• _Exercise prompt_
Rewrite every line of the listing below as a numbered list, omitting blank lines.

# start of Material for the task

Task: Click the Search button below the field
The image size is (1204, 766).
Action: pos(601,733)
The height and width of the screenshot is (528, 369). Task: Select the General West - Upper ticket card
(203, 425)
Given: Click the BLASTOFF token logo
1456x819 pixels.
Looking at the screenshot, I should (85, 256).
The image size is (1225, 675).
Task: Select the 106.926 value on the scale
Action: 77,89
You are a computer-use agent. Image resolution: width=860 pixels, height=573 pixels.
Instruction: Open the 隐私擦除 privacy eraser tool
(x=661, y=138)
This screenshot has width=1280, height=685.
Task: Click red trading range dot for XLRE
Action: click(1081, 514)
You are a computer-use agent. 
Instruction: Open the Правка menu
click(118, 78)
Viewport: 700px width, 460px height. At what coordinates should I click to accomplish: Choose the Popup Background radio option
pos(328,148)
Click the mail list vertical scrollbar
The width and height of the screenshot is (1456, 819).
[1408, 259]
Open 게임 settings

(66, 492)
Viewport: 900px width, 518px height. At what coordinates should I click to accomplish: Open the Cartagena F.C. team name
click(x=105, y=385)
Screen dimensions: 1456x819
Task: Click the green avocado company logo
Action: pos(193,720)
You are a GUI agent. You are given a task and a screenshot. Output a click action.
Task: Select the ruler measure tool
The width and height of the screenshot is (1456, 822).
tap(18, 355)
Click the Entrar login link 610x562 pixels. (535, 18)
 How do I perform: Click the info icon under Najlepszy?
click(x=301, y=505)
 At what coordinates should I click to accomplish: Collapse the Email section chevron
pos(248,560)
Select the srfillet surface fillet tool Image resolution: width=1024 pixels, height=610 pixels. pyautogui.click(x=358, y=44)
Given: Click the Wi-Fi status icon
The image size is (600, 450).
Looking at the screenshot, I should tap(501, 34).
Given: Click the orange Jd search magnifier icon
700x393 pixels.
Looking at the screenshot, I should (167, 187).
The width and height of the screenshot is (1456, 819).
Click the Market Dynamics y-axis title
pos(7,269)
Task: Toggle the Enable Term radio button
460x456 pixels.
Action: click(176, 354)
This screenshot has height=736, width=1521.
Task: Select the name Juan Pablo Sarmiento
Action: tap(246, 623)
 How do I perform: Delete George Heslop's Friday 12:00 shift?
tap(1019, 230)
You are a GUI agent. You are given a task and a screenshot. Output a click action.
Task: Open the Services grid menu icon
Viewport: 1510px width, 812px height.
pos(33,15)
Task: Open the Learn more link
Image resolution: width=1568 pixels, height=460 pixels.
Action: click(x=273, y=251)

# end of Material for the task

• _Correct result_
1. Task: Click the Search button below the field
2. The image size is (1204, 766).
3. Action: pos(601,733)
4. The height and width of the screenshot is (528, 369). Task: Select the General West - Upper ticket card
5. (203, 425)
6. Given: Click the BLASTOFF token logo
7. 1456x819 pixels.
8. Looking at the screenshot, I should (85, 256).
9. The image size is (1225, 675).
10. Task: Select the 106.926 value on the scale
11. Action: 77,89
12. You are a computer-use agent. Image resolution: width=860 pixels, height=573 pixels.
13. Instruction: Open the 隐私擦除 privacy eraser tool
14. (x=661, y=138)
15. This screenshot has width=1280, height=685.
16. Task: Click red trading range dot for XLRE
17. Action: click(1081, 514)
18. You are a computer-use agent. 
19. Instruction: Open the Правка menu
20. click(118, 78)
21. Viewport: 700px width, 460px height. At what coordinates should I click to accomplish: Choose the Popup Background radio option
22. pos(328,148)
23. Click the mail list vertical scrollbar
24. The width and height of the screenshot is (1456, 819).
25. [1408, 259]
26. Open 게임 settings
27. (66, 492)
28. Viewport: 900px width, 518px height. At what coordinates should I click to accomplish: Open the Cartagena F.C. team name
29. click(x=105, y=385)
30. Screen dimensions: 1456x819
31. Task: Click the green avocado company logo
32. Action: pos(193,720)
33. You are a GUI agent. You are given a task and a screenshot. Output a click action.
34. Task: Select the ruler measure tool
35. The width and height of the screenshot is (1456, 822).
36. tap(18, 355)
37. Click the Entrar login link 610x562 pixels. (535, 18)
38.  How do I perform: Click the info icon under Najlepszy?
39. click(x=301, y=505)
40.  At what coordinates should I click to accomplish: Collapse the Email section chevron
41. pos(248,560)
42. Select the srfillet surface fillet tool Image resolution: width=1024 pixels, height=610 pixels. pyautogui.click(x=358, y=44)
43. Given: Click the Wi-Fi status icon
44. The image size is (600, 450).
45. Looking at the screenshot, I should tap(501, 34).
46. Given: Click the orange Jd search magnifier icon
47. 700x393 pixels.
48. Looking at the screenshot, I should (167, 187).
49. The width and height of the screenshot is (1456, 819).
50. Click the Market Dynamics y-axis title
51. pos(7,269)
52. Task: Toggle the Enable Term radio button
53. 460x456 pixels.
54. Action: click(176, 354)
55. This screenshot has height=736, width=1521.
56. Task: Select the name Juan Pablo Sarmiento
57. Action: tap(246, 623)
58.  How do I perform: Delete George Heslop's Friday 12:00 shift?
59. tap(1019, 230)
60. You are a GUI agent. You are given a task and a screenshot. Output a click action.
61. Task: Open the Services grid menu icon
62. Viewport: 1510px width, 812px height.
63. pos(33,15)
64. Task: Open the Learn more link
65. Image resolution: width=1568 pixels, height=460 pixels.
66. Action: click(x=273, y=251)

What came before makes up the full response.